Tuesday, June 10, 2008

The Death of Courtship

I came across an article today about “courting.” The main focus of the article was the evolution if you will, of this complicated phenomenon. As with most things with a long history, there has been a lot of change to courting over the years- especially recently. In fact, when looking at the changes, the article eludes to, and I believe that we have all but lost the art of and even desire to court someone.

Even under the best circumstances, we live in a culture where you go on a couple “dates” and from that either end up with nothing, or a relationship. If the timing isn’t right, or something goes wrong and the relationship falters, the only way you really have to pick it back up again is to simply jump into the relationship again.

What exactly happened to make this change? Why is it that I am so surprised when someone actually asks someone out on a real date? How did this become such an exception to the way we live? While in most ways, the women’s movement and the sexual revolution have done great things for our society, it may be that in other aspects, we have lost some valuable things.

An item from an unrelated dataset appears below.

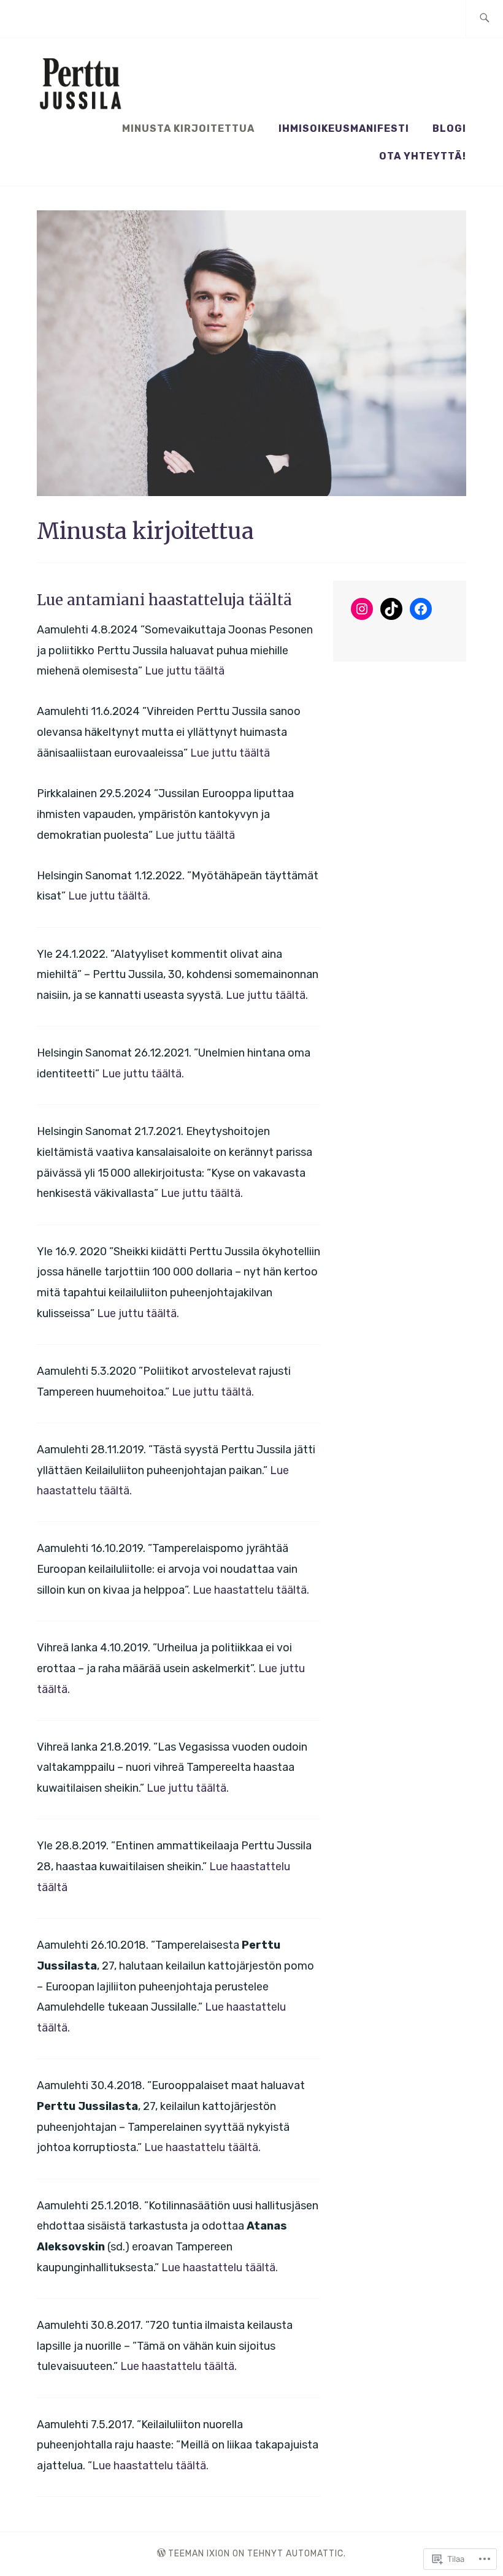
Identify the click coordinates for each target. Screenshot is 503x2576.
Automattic (315, 2553)
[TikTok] (391, 609)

Though I myself have certainly followed this, it does seem incredibly limiting. I can’t think of a person I wasn’t dating that it felt ok to get romantic style gifts for. You don’t get flowers for someone your interested in, you get them for someone your with. This leaves you with little more than a first impression with which to actually begin dating, and doesn’t actually show whether or not you are actually looking to put effort towards that or not.

If you were to meet someone, and instead of immediately asking you out, they pulled the old fashioned card and tried to woo you, you are if nothing else guaranteed that you are someone they consider worth working for. That is a huge thing that we so often lack.

Throwing in the fact that so many dates are merely preludes to get sex from someone, the lines become even more blurred. Does interest lie only physically, or in actual courting, which was of course designed as a step towards a lasting relationship? Mix this with our societal ineptitude at communicating with one another, and you end up with a lot of failed relationships, or potential relationships that this never get off the ground.

With struggling relationships, the lack of courting can also be a hindrance. Especially in the global community that we live in, where people can move across the country or the globe with very little effort, relationships can become strained by time, distance, or circumstance. People being at different phases of their life face the same problems. Were a person willing to try and move towards a possible future, without tying up their present, there are very few options in these circumstances.

Imagine for a second that someone you are really interested in moves away. You want to see where this can go, but dating is really out, and the distance may be too much for a relationship. You really only have the options of being friends. In our society, there isn’t much in the way of a middle ground. If we were still in the mindset of courting someone, you could totally feel ok to send them gifts, letters, etc. that express your interest without negative repercussions. The way we currently view things, you really only do this with someone you are with. The person on the receiving end would find it near impossible to view these tokens as flattering, but non-binding. Our society has come to the point where we can have sex without commitment, but the idea that you can express real interest in someone comes only with the pressure of being together.

As mentioned, struggling relationships could benefit from the same thing if there was say, two people with similar ultimate desires, but dissimilar needs at the moment. The one with willingness and desire to commit, could continue to woo the other person as they moved through their life. Showing their interest, and keeping their “hand in the game” while still allowing the other person to live their life unencumbered. You can’t do this while being “just friends” because you lose all the romanticism, and you can’t do this while trying to date, because the one who isn’t ready isn’t given the space they need to grow.

In some ways we seem to have so much relationship freedom, but in that we seem to have created rigid guidelines for ourselves and the way we react to one another that though unspoken, may be even more binding in some ways than the understood traditions of old.